## TASK INSTRUCTIONS
Return exactly the lines from the one containing "The image size is (1473, 828)." through the last line of the records below, both included, and leave out any pictures.

## STORED DATA
╭──

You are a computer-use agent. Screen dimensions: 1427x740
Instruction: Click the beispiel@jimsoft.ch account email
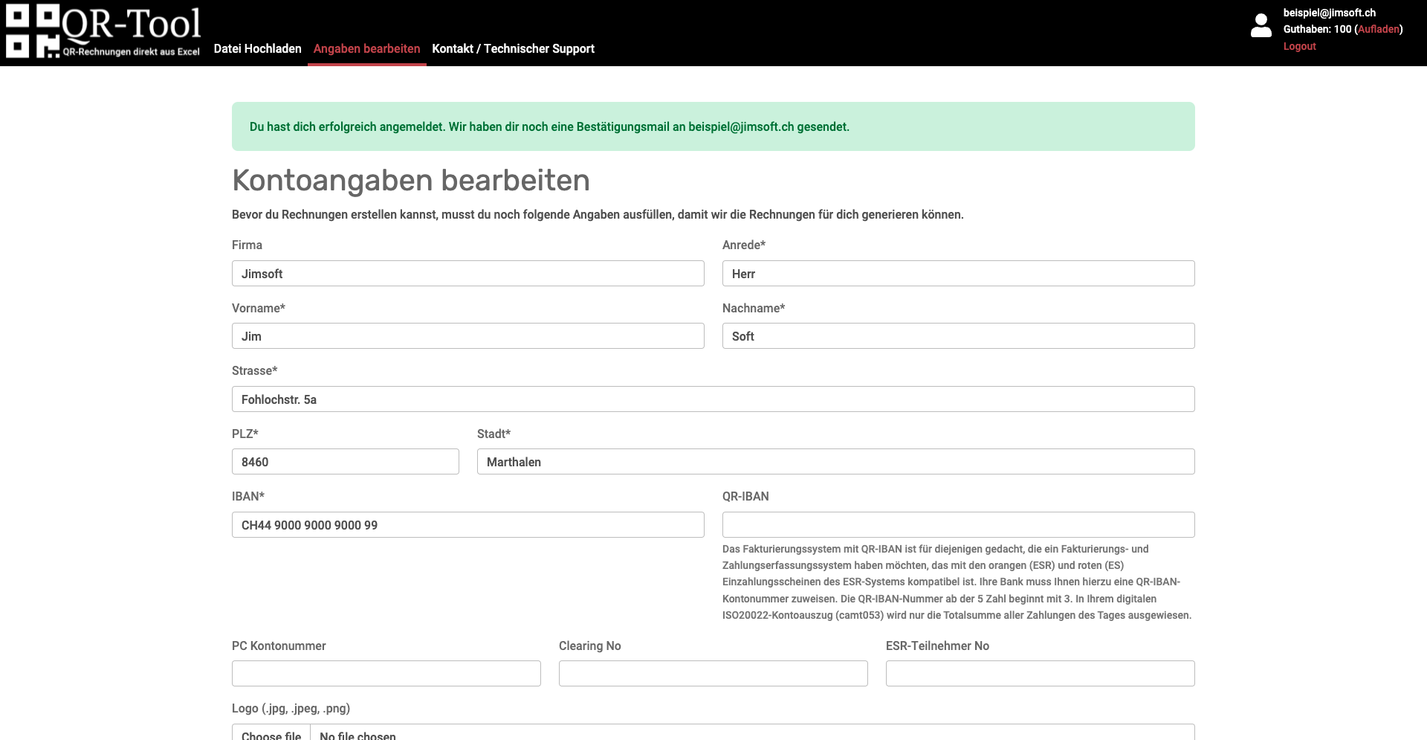pos(1329,13)
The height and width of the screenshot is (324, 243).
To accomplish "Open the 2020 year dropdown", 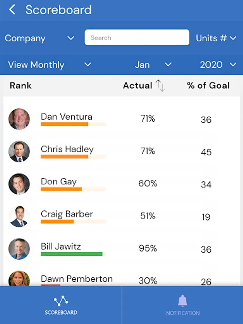I will (218, 65).
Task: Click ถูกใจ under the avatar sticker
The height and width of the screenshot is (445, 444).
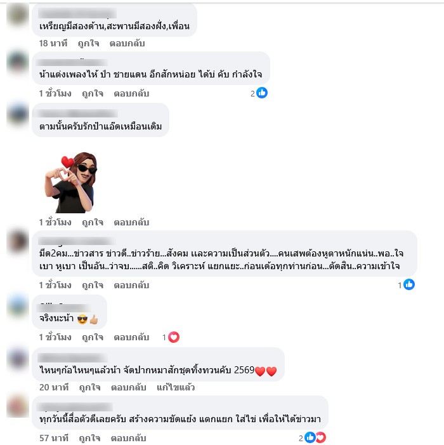Action: click(x=93, y=222)
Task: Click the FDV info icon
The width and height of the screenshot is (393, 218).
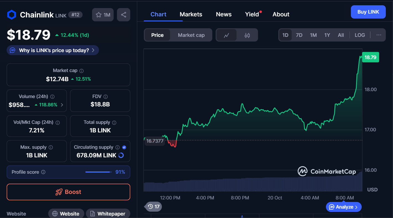Action: tap(105, 96)
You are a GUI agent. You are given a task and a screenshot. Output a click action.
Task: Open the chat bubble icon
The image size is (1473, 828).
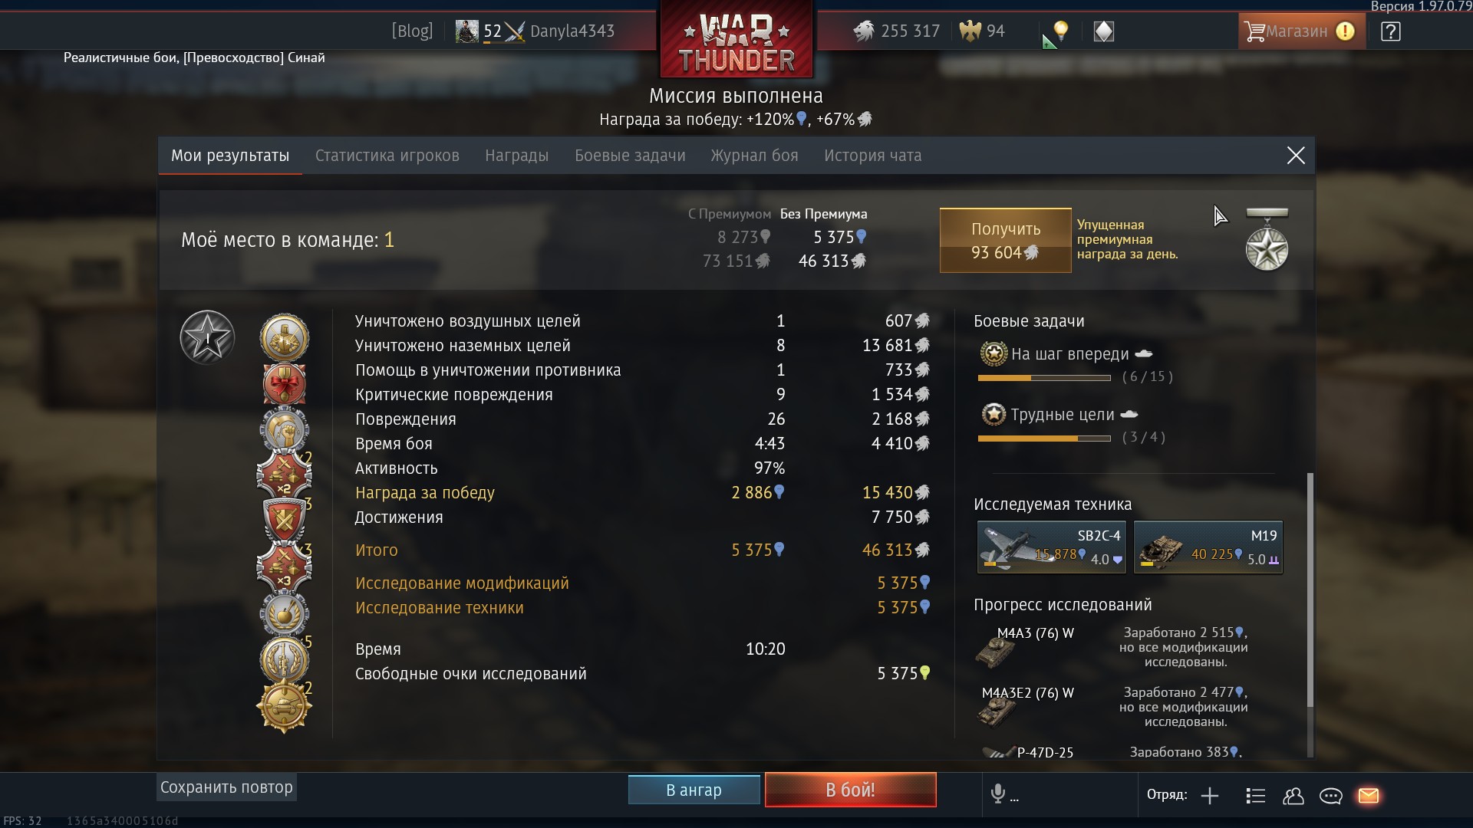tap(1330, 796)
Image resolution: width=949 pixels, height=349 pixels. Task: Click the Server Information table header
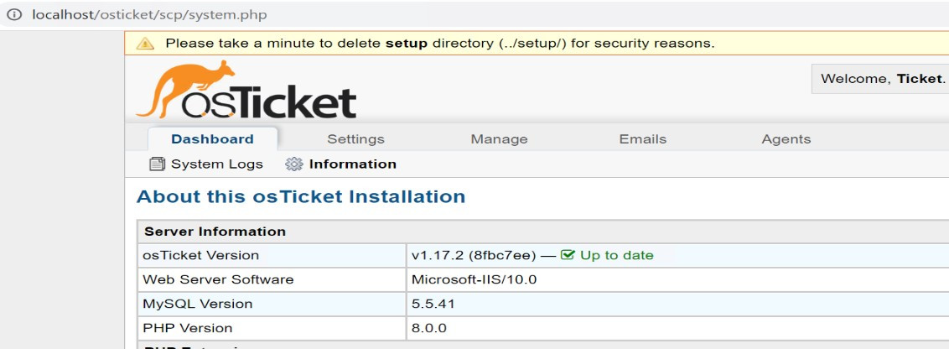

╰──

## THE COMPLETED TASK
The image size is (1473, 828).
tap(1330, 796)
Image resolution: width=949 pixels, height=349 pixels. Task: Click the Server Information table header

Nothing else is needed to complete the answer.